Let's talk about the first and leave the others to
future discussions.
What brought this to mind was
today's lurid, there goes the front and here comes the
back, slip on a patch of diesel fuel during the Oz
Triumph Tigger launch. We all came up in one piece
though, which is why this is not being broadcast via a
bucket of Dettol and complaints about the menu at the
Ararat hospital.
A quick rule of thumb here for
front-end dumps: If you can feel the front end going,
things are looking good – it can be saved. If you can't,
you're already on your back. As for a back-end lose,
there's plenty of time so just relax. But I'm getting
ahead of myself. One of the most depressing and
fascinating sights on a trip through the nether regions
of our continent is the classic black mark on the tar, a
matching furrow in the gravel, and a bitter and twisted
tree with bits of fairing still hanging in it. The signs
of someone else’s skidding misfortune. Where it all goes galoot-shaped
is between the "Oh phuck, oh phuck..." part of the
corner entry and the messy exit stage centre. They
didn't even try to make the corner.
The "Oh phuck" bit is all too
familiar, and part of life's bewitching travesty. Play
rough games, in enough corners, and odds are you'll get
the entry wrong some time. From there you have a few
choices. They are: 1. Freeze and do nothing; 2. Hit the
brakes and then freeze (the preferred option,
apparently), or; 3. Maybe brush the brakes and then
definitely tip in harder.
This is not rocket science.
I've ridden an interesting smattering of bikes over the
years: A lot of current current stuff plus weird kit
like a home-built Subaru-powered thingy. Forget the
Subaru.
The rest of them can/will outride 99-plus per
cent of riders in a similar percentage of situations.
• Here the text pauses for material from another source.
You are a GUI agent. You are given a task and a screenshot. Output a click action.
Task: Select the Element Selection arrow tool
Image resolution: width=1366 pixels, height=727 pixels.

It took me a while to get the
scone around that theory.
It was wet, windy, and
unforgiving mountain territory. The GS1100G Suzi was a
biggish thing and we went – for my riding ability – way
too hot into a left-hander. A LandCruiser was coming the
other way, which removed the running wide option.
Various organs and extremities puckered up, tipped in
and we made it through. Much against my expectation.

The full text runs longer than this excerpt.